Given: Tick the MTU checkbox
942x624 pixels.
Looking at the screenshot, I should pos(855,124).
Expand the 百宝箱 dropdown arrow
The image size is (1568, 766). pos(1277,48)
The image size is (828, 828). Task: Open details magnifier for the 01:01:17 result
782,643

---

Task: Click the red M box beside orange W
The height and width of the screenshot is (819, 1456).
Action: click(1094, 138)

## EXERCISE DETAILS
Rewrite every line from the line containing "Task: Click the red M box beside orange W" through the line containing "Action: click(1094, 138)", adding 51 to each coordinate in the answers.

## SOLUTION TO THE EXERCISE
Task: Click the red M box beside orange W
The height and width of the screenshot is (819, 1456).
Action: click(1145, 189)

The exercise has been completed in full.